Lebih lanjut, Camat Siabu menekankan bahwa keberadaan Masjid Jami’ Al-Mukhlisin bukan sekadar bangunan fisik yang megah, melainkan pusat peradaban umat yang harus dijaga dan dirawat. Ia mengajak seluruh masyarakat untuk menjadikan masjid sebagai pusat kedamaian, kerukunan, serta sarana pendidikan agama bagi generasi muda.

Tugas terberat kita setelah peresmian ini adalah memakmurkannya. Mari kita ramaikan masjid ini dengan salat berjamaah tepat waktu, menghidupkan majelis taklim, serta menjadikan masjid ini sebagai tempat yang menyejukkan bagi warga, paparnya
Pada kesempatan yang sama, Ahmad Fadhlan juga memberikan pesan krusial terkait aspek administratif. Ia mengimbau pihak panitia dan masyarakat untuk melengkapi seluruh administrasi serah terima, termasuk surat-surat wakaf masjid dan tanahnya.
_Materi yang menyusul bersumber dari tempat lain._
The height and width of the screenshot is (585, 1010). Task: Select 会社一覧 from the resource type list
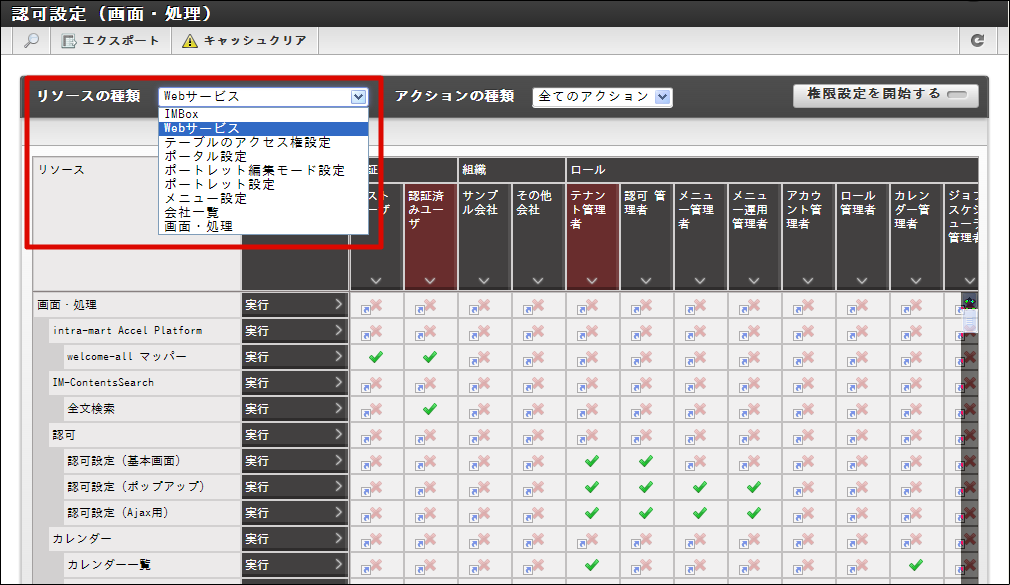(180, 212)
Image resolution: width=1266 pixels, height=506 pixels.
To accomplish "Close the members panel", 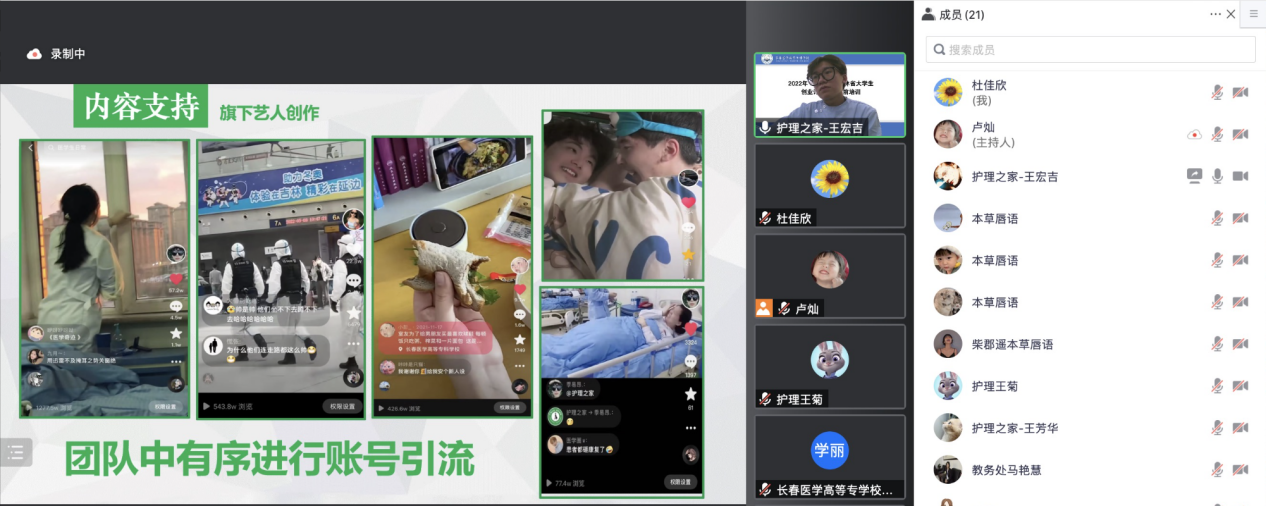I will click(1231, 14).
Langkah ini diambil sebagai upaya antisipasi hukum guna menjamin keamanan aset wakaf agar tidak menimbulkan permasalahan di kemudian hari.
Sementara Kepala desa Pintu Padangjae Monang Pulungan yang dikenal se orang pernah itu menyampaikan terimakasihnya kepada Camat beserta rombongan yang berkenan hadir pada penyerahan/hibah Mesjid itu, dan dia dengan mewakili seluruh elemen masyarakat desa Pintu Padangjae mengatakan rasa terima kasihnya kepada keluarga Almarhum Mm artia Siregar yang begitu ikhlasnya membangun Rumah Ibadah( Mesjid) dan memindahkannya kepada masyarakat desa Pintupadang jae,Monang sebagai Kades berharap kepada Masyarakatnya agar meramaikan Rumah / Mesjid itu dengan Sholat berjamaah dan saling menjaga kebersihan lingkungannya ,dan kepada Almarhum Martua Siregar semoga arwahnya diterima Allah SWT di sisiNya dan keluarganya sehat dan mendapatkan imbalan atas keikhlasannya sehingga menghibahkan Mesjid yang diberi nama,,Al-Mukhlisin,tutup kades.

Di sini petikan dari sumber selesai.